Salah satu peristiwa penting dalam hidup saya yang terkadang saya bingung harus khawatir dan bangga adalah ketika saya diterima sebagai Hakim. Bingung karena berkarier sebagai hakim bukan impian saya sejak awal masuk di Fakultas Hukum Universitas Indonesia pada tahun 2011. Boleh dikatakan ini peristiwa yang kebetulan ketika saya diterima sebagai Hakim oleh Mahkamah Agung Republik Indonesia. Di satu sisi saya merasa khawatir tidak dapat menjalankan amanah yang berat sebagai hakim namun di sisi yang lain mungkin ini jalan yang Allah tunjukan pada saya untuk mengabdi di negeri ini dan berkontribusi di masyarakat. Saya percaya bahwa Allah tidak pernah salah menempatkan seseorang untuk menjalankan amanah tertentu karena dalam perjalanannya banyak pelajaran yang saya ambil ketika menjalani profesi sebagai hakim. Jalan hidup ini mengajarkan saya bahwa keadilan tidak bisa tegak dengan sendirinya. Ia bisa tegak ketika ada manusia yang istiqamah (konsisten) untuk terus menegakkannya. Namun, dalam menegakkan keadilan manusia memiliki keterbatasan karena keadilan yang bisa ditegakkan oleh manusia bukanlah keadilan yang hakiki namun keadilan relatif yang bisa saja dinilai tidak adil oleh manusia lainnya. Keadilan yang hakiki adalah keadilan yang ada di langit yang hanya bisa diberikan oleh Allah karena Allah adalah sebenar-benarnya hakim di hari akhir nanti. Sebagaimana dalam firmanNya di dalam surat At-Tin ayat 8 yang artinya “Bukankah Allah hakim yang paling adil?”. Firman ini secara fundamental menegaskan bahwa tidak ada hakim yang paling adil selain Allah.

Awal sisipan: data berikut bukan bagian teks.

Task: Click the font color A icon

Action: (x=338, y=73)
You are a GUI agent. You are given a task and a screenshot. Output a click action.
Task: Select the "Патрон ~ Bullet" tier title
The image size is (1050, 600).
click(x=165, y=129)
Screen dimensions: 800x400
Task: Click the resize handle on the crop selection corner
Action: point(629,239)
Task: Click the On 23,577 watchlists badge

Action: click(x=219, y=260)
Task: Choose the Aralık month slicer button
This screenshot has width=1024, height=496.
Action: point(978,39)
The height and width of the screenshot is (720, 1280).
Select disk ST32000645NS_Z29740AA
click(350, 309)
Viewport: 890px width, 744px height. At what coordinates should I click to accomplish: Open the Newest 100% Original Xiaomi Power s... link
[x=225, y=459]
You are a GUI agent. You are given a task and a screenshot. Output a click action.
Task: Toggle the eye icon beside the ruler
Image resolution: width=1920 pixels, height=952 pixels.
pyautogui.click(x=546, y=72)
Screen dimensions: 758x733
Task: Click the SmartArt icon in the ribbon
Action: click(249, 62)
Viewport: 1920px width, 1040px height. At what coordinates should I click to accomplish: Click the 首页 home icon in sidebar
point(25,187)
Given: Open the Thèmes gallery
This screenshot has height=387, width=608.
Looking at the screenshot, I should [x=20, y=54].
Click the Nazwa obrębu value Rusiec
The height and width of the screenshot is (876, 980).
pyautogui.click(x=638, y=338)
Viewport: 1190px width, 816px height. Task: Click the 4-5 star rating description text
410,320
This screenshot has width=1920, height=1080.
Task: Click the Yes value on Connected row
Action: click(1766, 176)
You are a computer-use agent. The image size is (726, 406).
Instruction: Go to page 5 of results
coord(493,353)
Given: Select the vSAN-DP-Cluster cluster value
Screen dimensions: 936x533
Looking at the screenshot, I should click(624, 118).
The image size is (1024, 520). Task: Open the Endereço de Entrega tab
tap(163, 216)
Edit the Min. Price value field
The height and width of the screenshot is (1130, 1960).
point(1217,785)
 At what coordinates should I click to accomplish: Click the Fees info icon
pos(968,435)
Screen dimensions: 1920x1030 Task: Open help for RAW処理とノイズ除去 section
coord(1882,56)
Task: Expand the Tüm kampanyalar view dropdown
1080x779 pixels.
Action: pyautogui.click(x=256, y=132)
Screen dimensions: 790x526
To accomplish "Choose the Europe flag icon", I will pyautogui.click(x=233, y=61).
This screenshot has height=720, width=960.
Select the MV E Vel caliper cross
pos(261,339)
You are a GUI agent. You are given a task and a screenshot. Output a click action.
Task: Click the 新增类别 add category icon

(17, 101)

Ketika kita tahu bahwa kita tidak akan bisa mendapatkan keadilan yang hakiki lantas apakah kita harus berpasrah. Di titik ini saya menyadari bahwa tugas dari seorang hakim adalah berikhtiar untuk mendekatkan keadilan yang relatif ini dengan keadilan hakiki tujuannya agar masyarakat tidak pasrah dan tetap percaya bahwa keadilan yang diberikan adalah keadilan yang sebaik-baiknya yang bisa diupayakan oleh manusia. Saya menyadari hakim juga manusia tempatnya salah dan bias namun sebagai hakim saya juga menyadari ada tanggung jawab yang besar bagi seorang hakim untuk memberikan keadilan bagi masyarakat. Oleh sebab itu, sebagai seorang hakim agar saya terus dapat memberikan keadilan yang terbaik bagi masyarakat maka yang harus saya lakukan adalah tetap belajar dan memperdalam ilmu. 

Bekerja adalah Belajar

Pengadilan Negeri Mandailing Natal adalah tempat pertama saya bekerja sekaligus belajar mengenal dunia peradilan secara lebih luas. Selama ini belajar mengenai peradilan hanya di bangku kuliah dan artikel-artikel yang menjelaskan bahwa dunia peradilan Indonesia sangat bobrok dan tidak bisa diharapkan. Bahkan ada adagium yang mengatakan bahwa “jangan percaya sama orang di dua tempat ini yaitu di terminal dan pengadilan”. Adagium ini secara eksplisit mengatakan bahwa pengadilan adalah tempat ketidakjujuran dan kecurangan bukan tempat untuk mencari keadilan.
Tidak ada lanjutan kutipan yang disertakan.